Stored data
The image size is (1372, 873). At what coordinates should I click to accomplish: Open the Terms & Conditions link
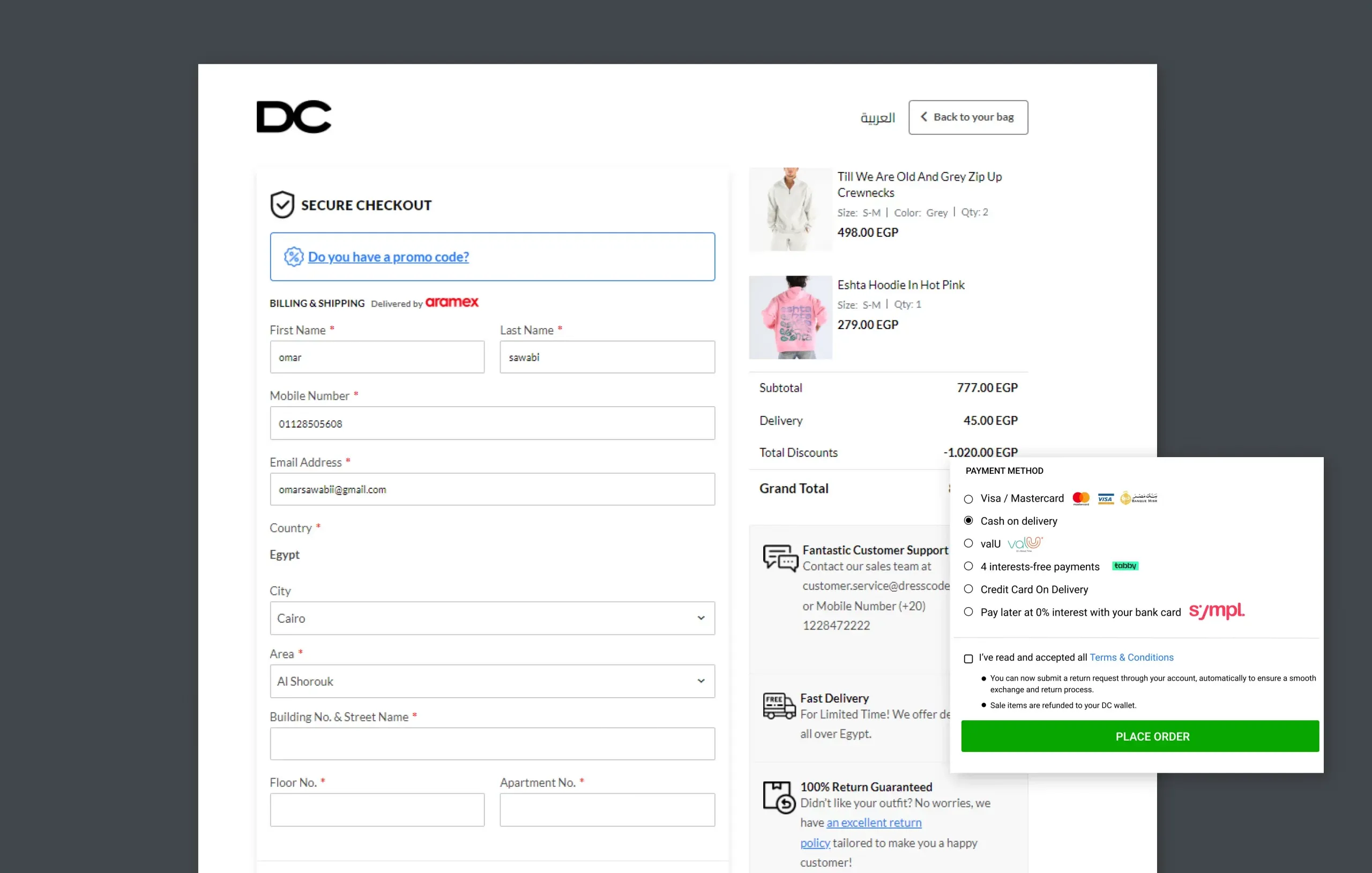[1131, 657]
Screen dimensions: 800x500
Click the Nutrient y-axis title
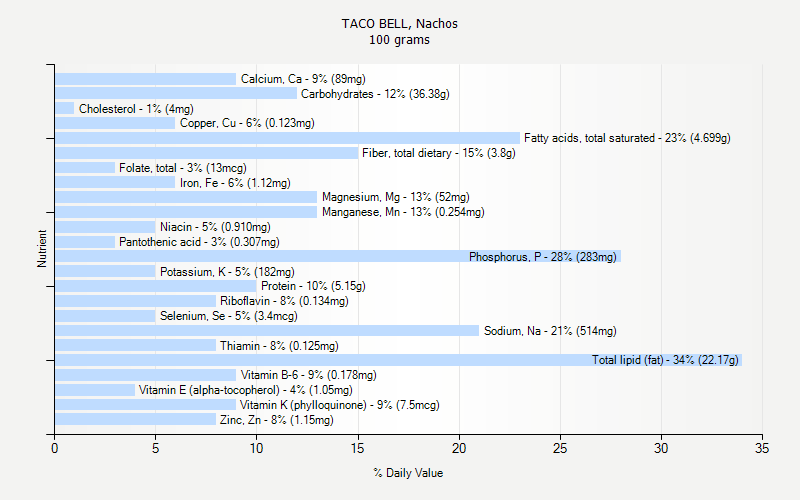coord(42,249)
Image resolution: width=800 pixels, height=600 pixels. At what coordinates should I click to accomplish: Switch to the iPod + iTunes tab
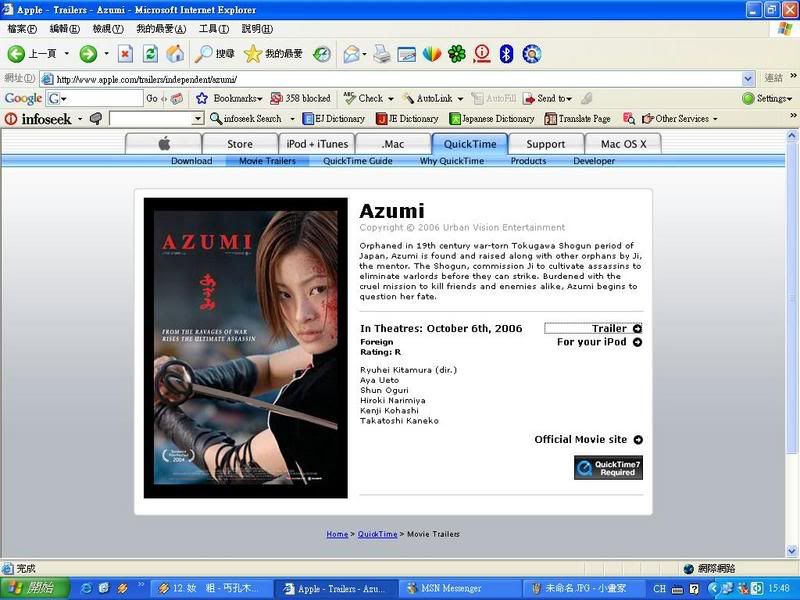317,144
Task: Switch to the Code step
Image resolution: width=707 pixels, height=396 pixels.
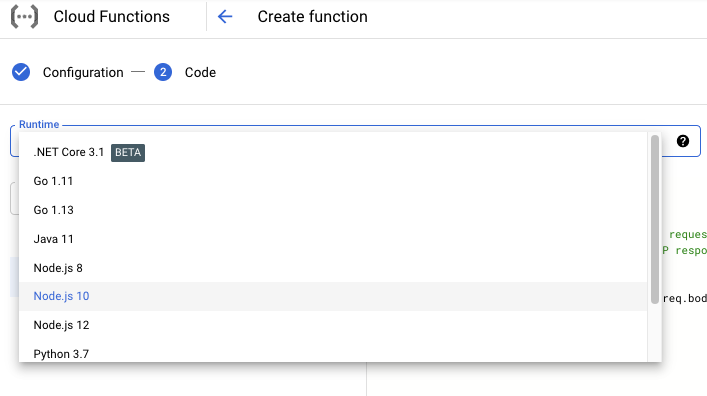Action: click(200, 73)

> _ASSIGNED TASK_
Skip the pictures and print exactly the lines from the one containing "Task: Switch to the Code step" through the end of the records above.

> _RESPONSE TO THE TASK_
Task: Switch to the Code step
Image resolution: width=707 pixels, height=396 pixels.
Action: click(200, 73)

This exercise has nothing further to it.